### Assignment
Report the number of lines in the entries below that include the word "Abbotsford", and nothing else.

------

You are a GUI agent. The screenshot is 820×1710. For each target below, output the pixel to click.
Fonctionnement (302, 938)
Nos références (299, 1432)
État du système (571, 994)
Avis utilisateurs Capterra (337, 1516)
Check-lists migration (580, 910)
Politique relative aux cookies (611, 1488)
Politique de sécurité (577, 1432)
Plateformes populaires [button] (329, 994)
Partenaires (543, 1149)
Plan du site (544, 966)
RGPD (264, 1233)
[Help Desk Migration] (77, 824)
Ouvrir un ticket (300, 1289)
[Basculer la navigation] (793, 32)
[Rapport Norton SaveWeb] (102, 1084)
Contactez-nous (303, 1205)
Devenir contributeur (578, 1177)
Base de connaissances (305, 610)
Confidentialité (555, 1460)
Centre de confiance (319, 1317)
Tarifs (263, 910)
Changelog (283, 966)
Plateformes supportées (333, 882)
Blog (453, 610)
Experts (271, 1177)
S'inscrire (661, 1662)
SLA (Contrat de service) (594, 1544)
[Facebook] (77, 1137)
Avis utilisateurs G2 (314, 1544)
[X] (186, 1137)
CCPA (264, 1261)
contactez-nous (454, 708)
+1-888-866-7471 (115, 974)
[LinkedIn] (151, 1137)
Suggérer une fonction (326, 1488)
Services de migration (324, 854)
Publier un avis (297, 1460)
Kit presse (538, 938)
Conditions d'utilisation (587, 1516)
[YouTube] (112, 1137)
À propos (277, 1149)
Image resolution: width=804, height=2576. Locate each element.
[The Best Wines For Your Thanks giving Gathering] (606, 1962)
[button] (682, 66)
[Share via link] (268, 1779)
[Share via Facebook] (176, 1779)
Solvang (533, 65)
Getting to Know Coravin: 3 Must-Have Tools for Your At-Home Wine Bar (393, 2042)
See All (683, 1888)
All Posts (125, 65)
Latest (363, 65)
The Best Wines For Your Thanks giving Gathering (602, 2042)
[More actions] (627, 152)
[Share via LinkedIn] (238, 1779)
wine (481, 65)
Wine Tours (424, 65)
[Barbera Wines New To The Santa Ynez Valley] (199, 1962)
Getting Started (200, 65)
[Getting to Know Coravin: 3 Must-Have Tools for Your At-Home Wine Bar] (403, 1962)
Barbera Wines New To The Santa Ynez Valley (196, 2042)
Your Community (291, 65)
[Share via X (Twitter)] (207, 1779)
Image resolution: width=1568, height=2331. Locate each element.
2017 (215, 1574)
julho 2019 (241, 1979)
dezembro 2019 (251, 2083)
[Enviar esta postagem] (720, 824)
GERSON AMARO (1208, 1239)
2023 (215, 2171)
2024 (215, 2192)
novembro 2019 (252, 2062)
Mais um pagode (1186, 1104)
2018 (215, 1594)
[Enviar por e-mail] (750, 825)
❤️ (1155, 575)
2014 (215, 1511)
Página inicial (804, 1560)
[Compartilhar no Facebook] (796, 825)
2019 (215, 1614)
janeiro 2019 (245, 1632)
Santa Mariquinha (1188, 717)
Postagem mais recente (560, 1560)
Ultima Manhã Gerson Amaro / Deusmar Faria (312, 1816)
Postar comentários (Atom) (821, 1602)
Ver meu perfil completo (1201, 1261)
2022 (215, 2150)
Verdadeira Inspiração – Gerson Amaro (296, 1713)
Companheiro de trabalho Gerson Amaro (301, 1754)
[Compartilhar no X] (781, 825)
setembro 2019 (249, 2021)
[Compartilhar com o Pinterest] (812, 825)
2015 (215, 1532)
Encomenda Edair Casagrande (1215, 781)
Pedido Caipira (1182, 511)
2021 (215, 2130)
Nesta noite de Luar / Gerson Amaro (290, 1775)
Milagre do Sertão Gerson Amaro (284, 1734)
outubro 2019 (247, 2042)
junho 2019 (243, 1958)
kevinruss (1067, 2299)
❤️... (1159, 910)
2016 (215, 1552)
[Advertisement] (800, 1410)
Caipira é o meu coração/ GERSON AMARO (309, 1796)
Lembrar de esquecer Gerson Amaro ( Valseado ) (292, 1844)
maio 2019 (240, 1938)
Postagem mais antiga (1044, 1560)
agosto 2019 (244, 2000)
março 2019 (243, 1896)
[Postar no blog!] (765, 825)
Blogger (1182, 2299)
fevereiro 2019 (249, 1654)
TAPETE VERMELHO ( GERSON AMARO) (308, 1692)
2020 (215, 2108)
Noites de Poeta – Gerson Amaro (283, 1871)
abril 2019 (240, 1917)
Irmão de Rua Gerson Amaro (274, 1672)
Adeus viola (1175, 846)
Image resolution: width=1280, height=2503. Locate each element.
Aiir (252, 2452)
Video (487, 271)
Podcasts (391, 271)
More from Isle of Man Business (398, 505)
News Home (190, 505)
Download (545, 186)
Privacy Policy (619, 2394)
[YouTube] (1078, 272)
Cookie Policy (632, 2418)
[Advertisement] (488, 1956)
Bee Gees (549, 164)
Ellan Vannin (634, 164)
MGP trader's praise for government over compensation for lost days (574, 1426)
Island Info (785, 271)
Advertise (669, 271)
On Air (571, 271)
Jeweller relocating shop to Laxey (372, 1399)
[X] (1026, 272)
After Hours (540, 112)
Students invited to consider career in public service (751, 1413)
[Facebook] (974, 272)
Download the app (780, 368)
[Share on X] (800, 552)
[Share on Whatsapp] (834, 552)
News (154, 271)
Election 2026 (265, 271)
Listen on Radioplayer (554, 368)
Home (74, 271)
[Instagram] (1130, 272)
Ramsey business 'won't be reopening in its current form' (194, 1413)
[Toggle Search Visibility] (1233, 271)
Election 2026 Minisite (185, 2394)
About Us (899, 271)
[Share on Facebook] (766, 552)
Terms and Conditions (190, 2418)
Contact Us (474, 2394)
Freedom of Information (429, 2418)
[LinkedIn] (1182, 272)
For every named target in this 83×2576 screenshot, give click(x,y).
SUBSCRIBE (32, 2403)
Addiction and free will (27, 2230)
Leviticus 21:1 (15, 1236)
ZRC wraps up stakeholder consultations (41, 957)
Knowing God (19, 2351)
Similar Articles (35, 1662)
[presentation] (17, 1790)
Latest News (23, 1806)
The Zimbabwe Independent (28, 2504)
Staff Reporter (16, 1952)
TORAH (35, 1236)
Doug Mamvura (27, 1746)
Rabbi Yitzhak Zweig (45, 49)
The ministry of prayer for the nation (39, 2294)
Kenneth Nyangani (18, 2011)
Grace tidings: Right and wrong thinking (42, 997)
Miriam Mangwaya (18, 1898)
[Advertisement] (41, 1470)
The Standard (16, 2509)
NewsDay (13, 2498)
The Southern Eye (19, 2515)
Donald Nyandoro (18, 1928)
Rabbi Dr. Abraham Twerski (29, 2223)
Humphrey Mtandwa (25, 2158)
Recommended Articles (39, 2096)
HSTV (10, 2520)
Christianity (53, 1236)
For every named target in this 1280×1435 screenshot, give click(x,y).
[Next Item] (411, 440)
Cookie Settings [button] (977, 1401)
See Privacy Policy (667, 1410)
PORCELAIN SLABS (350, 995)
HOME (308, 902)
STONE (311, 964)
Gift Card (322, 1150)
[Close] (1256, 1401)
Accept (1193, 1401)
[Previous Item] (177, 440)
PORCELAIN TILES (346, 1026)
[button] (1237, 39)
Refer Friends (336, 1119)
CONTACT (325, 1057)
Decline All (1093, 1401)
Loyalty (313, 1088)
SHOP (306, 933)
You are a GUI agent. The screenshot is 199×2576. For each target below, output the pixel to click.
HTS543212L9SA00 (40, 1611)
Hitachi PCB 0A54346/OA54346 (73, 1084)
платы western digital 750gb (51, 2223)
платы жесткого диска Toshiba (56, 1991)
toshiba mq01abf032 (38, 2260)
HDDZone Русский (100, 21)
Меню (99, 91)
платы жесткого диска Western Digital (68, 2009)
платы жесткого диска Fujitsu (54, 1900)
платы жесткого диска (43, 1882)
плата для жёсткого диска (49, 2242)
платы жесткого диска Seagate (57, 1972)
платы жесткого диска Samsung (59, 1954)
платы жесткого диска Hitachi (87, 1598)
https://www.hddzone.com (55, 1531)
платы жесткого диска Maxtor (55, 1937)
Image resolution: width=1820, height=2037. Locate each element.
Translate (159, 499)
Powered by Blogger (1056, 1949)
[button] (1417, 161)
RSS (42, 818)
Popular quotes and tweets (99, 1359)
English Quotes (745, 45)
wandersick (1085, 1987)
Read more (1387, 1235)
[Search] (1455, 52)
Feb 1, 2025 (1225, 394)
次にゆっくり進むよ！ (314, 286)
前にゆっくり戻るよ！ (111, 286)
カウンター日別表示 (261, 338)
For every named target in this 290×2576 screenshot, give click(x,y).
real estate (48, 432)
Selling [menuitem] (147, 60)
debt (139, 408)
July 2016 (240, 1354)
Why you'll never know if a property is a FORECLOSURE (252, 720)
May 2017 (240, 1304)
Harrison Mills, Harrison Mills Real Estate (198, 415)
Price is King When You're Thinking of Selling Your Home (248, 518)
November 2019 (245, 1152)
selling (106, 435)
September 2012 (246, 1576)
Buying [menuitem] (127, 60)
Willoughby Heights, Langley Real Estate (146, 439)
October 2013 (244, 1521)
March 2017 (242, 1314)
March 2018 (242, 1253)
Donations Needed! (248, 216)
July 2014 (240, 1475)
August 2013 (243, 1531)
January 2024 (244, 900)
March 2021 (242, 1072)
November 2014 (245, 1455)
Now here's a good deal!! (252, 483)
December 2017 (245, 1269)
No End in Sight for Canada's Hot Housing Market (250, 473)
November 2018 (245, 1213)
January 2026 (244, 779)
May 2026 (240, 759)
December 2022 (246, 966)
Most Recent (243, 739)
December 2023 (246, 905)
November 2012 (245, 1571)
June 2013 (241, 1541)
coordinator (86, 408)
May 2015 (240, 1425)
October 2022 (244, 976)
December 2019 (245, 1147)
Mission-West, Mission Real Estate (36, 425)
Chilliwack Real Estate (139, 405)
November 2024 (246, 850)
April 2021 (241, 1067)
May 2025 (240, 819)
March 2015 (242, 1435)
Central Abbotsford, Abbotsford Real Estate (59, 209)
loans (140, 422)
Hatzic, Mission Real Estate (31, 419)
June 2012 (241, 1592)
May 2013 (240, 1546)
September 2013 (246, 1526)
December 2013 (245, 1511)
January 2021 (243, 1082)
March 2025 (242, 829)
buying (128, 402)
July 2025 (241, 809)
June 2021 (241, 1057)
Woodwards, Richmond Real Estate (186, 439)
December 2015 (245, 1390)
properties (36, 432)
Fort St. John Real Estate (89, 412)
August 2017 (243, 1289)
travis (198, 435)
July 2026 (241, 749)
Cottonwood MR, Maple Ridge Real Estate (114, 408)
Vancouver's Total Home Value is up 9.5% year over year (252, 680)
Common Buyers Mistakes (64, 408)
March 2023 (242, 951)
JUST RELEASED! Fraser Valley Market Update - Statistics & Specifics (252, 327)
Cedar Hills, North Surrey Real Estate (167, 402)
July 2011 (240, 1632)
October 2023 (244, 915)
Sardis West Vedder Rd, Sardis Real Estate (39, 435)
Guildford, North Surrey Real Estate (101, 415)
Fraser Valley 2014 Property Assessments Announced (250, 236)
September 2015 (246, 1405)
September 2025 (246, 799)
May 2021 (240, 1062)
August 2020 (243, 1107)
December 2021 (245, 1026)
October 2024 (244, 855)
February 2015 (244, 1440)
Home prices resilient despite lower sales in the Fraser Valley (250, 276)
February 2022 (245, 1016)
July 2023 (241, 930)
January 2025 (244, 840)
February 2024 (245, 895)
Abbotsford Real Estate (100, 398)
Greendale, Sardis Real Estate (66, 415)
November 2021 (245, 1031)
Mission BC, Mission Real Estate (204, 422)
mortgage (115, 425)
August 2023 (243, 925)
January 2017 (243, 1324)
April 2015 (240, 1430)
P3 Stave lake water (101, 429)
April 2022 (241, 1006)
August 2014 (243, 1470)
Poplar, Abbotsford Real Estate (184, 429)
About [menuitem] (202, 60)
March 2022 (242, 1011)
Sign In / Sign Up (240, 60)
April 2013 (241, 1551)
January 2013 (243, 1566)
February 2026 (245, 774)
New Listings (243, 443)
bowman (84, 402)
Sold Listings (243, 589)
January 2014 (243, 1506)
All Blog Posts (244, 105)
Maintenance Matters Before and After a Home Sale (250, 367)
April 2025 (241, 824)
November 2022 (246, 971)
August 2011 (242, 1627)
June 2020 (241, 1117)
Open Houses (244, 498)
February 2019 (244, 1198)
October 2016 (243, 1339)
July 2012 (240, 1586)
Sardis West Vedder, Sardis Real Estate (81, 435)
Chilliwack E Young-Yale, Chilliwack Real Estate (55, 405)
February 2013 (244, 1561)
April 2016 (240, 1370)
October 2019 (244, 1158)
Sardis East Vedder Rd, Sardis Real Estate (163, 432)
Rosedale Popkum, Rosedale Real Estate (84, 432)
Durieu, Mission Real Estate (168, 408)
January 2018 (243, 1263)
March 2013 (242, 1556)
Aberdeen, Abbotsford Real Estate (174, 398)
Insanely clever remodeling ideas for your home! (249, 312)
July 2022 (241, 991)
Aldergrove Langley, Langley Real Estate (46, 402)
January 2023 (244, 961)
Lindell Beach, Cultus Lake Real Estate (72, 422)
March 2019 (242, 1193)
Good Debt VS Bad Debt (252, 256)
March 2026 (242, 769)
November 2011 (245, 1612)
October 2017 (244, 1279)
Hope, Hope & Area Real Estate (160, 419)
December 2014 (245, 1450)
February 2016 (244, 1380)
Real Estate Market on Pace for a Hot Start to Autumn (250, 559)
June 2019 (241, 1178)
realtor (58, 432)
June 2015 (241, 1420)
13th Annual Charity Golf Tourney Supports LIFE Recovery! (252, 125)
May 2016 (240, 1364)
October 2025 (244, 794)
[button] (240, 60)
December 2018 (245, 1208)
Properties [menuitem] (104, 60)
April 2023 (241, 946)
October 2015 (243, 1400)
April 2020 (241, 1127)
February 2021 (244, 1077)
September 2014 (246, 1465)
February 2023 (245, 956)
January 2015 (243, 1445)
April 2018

------

### Task result
4